A review of the top 50 instant access savings accounts for balances of £5,000, revealed that in October 2020, 56% had restrictions and penalties on savers accessing their money. This number was up from 48% in October the previous year – which represents a 16.66% increase in the number of punitive accounts, year-on-year.

The research, commissioned by Investec, also noted that the average size and duration of short-term bonuses used by a number of these accounts have fallen. Also, while only three out of fifty of these accounts didn’t allow further withdrawals in the calendar year once the maximum permitted amount had been reached – this number shot up to one-in-five by October 2020.

Further, six of the top 50 savings accounts were restricted to certain age groups or existing current account customers in 2019, with this number increasing to eight, out of fifty by October 2020.  

Last year, seven of the top 50 accounts used short-term bonuses to inflate returns, and this number hasn’t changed year-on-year. However, the value of the bonuses offered has fallen. In 2019, the average bonus offered by the seven accounts was 0.43, with an average duration of 12.4 months. In 2020, the top bonus rates averaged 0.34%, with a duration of 11.1 months.

Speaking on the top accounts data, Investec Head of Savings, Linda brown, said: “Compared to a year ago, our research reveals a general rise in the use of penalties and restrictions among the top instant access savings accounts, and the short-term bonuses used by many are less competitive.”
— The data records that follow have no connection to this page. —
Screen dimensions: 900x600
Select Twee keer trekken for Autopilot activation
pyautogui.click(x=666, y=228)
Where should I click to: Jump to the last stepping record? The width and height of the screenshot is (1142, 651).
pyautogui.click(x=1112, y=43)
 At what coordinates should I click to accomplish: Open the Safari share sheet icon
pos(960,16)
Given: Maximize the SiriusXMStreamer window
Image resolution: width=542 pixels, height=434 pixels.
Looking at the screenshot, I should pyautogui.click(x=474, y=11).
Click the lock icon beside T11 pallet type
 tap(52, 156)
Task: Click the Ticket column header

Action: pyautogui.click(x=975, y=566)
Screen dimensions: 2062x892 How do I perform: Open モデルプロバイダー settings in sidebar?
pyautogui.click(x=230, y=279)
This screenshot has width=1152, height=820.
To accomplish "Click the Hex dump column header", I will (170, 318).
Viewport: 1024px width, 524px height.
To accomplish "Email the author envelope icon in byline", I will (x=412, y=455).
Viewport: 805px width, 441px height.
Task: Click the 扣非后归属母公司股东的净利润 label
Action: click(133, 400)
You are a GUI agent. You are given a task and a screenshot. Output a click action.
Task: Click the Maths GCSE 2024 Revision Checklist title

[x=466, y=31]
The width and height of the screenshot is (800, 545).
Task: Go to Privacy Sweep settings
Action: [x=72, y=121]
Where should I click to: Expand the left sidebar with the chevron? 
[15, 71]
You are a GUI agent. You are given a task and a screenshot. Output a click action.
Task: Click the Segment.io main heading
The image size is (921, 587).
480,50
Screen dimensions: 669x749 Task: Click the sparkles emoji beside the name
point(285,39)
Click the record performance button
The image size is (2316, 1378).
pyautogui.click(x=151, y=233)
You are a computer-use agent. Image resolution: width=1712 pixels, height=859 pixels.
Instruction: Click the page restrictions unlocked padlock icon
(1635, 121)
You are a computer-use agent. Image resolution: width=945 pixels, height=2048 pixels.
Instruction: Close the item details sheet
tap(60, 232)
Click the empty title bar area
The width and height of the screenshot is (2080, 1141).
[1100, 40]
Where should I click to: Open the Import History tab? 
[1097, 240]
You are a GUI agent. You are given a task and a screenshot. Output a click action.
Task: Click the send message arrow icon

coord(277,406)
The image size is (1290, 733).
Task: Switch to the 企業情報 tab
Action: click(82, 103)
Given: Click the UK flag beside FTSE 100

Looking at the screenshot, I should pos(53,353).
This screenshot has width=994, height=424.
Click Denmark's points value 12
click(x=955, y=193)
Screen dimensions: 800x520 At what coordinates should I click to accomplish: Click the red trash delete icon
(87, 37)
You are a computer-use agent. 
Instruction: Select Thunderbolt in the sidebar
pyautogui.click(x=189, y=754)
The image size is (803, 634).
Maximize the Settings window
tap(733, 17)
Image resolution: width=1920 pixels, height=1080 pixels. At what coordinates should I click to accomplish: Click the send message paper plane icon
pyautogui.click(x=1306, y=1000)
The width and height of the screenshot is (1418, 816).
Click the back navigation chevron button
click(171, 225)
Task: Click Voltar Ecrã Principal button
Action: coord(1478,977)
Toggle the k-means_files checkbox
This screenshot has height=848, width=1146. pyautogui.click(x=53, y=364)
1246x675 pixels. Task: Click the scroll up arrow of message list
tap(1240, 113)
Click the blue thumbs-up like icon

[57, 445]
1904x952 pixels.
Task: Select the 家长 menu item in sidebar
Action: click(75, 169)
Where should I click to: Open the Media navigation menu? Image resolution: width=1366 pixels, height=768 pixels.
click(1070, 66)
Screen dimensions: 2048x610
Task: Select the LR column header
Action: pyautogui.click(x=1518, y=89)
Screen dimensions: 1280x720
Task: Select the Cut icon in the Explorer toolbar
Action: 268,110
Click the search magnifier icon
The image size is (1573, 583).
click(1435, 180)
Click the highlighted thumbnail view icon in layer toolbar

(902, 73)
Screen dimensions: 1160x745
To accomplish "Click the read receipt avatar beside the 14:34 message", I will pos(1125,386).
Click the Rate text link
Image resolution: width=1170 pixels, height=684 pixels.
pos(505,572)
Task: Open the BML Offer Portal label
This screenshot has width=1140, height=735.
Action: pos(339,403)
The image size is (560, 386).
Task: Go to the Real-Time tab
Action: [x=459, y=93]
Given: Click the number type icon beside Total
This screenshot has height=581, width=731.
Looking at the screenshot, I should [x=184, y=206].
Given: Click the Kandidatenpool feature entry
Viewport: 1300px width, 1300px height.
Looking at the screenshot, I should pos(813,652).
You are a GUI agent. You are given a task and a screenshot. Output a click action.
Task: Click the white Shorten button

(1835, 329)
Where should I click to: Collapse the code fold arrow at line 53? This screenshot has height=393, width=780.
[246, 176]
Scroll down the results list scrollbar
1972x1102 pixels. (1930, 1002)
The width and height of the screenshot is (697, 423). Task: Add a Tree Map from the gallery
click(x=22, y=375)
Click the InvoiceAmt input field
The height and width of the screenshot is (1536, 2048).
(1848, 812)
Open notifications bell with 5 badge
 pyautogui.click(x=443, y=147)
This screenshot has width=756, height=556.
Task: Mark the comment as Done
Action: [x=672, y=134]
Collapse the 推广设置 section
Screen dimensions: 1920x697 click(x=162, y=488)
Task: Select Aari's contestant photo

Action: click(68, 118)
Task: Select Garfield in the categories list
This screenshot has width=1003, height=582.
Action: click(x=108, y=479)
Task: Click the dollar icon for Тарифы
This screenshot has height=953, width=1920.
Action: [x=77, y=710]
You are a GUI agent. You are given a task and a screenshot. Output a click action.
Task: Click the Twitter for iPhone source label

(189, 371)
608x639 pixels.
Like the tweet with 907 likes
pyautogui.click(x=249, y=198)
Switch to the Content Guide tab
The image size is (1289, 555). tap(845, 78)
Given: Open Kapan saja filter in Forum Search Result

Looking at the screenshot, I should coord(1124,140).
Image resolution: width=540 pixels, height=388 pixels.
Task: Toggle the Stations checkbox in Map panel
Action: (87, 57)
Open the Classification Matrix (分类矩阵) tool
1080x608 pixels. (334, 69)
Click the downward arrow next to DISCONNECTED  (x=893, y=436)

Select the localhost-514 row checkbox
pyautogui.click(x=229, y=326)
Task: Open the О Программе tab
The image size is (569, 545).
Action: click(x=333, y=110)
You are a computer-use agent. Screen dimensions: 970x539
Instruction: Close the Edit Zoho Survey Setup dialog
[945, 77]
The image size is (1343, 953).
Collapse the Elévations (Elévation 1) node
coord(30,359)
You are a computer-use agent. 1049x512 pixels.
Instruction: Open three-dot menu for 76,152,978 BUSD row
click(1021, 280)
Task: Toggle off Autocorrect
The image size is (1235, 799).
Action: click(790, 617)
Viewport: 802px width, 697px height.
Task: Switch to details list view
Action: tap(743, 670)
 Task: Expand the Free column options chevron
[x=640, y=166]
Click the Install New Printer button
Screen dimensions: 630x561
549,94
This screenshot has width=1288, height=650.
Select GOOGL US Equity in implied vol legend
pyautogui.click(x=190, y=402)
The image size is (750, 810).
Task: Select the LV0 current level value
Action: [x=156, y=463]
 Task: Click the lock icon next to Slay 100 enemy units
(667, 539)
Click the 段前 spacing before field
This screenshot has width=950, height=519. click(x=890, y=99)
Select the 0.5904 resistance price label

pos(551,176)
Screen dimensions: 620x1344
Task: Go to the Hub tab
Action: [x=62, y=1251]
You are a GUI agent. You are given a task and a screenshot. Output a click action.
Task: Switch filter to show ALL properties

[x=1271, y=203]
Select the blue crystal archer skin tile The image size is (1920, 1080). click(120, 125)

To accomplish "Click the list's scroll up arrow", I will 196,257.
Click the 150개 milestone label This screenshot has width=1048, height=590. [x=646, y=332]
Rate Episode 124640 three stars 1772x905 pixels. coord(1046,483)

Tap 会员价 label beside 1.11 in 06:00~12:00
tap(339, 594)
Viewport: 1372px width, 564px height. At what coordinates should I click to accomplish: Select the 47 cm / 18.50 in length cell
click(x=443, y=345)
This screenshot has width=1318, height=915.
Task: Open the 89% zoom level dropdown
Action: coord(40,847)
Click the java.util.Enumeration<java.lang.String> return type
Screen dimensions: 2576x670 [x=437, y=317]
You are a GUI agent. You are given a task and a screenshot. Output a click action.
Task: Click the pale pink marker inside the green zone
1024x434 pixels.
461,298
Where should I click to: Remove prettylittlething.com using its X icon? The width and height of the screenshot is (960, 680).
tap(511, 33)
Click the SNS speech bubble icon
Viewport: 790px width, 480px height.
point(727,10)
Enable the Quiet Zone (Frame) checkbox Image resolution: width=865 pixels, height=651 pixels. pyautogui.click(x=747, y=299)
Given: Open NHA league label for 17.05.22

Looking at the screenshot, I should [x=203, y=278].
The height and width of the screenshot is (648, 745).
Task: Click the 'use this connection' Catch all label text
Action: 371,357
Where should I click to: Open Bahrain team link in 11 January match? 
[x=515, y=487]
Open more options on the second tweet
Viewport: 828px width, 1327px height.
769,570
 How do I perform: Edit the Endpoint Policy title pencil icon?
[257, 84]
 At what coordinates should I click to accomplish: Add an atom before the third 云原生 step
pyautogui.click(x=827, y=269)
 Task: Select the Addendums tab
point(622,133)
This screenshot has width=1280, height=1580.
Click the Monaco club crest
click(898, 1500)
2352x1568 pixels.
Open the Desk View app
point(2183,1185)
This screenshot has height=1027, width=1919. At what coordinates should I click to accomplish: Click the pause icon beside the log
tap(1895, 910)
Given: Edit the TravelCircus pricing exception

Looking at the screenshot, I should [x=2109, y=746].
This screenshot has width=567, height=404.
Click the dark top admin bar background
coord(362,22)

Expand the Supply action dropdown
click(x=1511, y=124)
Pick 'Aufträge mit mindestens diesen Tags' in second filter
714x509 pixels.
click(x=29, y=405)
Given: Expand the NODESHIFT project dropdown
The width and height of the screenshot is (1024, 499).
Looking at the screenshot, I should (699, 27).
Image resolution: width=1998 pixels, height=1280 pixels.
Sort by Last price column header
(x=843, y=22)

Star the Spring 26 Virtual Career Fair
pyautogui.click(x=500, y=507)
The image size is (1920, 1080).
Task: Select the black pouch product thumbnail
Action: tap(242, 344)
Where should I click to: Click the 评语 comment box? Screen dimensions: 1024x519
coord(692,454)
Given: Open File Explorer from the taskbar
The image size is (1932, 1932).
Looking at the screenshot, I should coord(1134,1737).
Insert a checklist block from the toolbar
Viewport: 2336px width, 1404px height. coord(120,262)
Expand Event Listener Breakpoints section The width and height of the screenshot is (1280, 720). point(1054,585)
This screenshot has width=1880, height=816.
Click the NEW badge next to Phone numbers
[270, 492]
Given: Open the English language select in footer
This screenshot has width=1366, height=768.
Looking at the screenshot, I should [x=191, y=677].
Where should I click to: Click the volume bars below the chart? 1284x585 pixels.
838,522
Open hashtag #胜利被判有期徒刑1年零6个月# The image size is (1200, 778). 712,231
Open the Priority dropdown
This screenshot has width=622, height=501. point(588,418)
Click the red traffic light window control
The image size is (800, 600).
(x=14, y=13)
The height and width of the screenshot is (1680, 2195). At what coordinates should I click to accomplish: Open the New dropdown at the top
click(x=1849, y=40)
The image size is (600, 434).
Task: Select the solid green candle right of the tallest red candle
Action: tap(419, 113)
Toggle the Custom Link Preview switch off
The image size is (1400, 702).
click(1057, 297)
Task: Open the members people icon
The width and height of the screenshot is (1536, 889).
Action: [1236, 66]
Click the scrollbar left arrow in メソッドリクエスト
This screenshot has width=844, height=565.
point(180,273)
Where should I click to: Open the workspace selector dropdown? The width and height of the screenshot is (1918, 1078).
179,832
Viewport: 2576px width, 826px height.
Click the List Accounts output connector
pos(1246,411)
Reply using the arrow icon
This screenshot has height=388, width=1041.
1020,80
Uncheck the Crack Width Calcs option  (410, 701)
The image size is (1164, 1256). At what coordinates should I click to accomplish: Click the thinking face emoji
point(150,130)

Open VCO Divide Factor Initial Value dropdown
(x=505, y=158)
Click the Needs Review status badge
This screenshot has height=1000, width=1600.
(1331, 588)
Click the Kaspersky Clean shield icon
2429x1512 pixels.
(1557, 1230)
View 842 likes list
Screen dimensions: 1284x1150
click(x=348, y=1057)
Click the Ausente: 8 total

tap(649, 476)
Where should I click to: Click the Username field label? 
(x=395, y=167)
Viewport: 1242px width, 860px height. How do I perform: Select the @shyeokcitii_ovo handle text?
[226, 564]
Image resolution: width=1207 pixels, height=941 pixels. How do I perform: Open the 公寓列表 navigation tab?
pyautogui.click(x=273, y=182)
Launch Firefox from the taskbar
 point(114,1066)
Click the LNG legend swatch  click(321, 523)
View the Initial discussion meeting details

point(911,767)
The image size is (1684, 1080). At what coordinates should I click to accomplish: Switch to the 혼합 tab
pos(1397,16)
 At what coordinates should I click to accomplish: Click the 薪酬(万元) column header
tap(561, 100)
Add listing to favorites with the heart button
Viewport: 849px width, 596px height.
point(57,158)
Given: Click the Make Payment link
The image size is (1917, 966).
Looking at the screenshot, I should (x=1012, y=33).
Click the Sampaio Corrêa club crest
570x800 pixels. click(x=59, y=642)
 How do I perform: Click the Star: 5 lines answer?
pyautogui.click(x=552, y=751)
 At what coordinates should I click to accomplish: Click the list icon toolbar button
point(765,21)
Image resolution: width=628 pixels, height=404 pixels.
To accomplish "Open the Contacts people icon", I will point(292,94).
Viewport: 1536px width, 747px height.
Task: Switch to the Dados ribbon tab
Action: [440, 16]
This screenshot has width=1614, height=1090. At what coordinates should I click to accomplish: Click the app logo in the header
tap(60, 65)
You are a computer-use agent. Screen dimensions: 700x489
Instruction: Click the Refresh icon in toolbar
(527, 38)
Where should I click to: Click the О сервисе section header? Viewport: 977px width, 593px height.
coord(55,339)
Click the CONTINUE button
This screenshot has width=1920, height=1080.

Savers need to consider the terms and conditions of any savings account they choose, as well the interest rate on offer.”

This data followed an earlier survey conducted by fintech group, Yobota, which found that 58% of banking customers think they should have more power to renegotiate or change their financial accounts and products, with over a third of consumers feeling frustrated by having to choose between generic off-the-shelf financial accounts. This figure rises to 43% among those aged between 18 and 34.

Some 19% said they are currently stuck with financial accounts that are no longer suitable for where they find themselves in life, and 26% of those with a personal loan said this product was no longer a good fit for them versus when they acquired the product. This view is shared by 18% of mortgage-holders and 14% of those who’d taken out life insurance plans.

Interestingly, 49% of the 2,000 respondents want banks to offer more flexible products that evolve according to their changing life circumstances and savings needs. 52% added that COVID-19 had exposed the need for more ‘responsive’ banking products to be offered for times when people’s financial situations and capabilities change suddenly.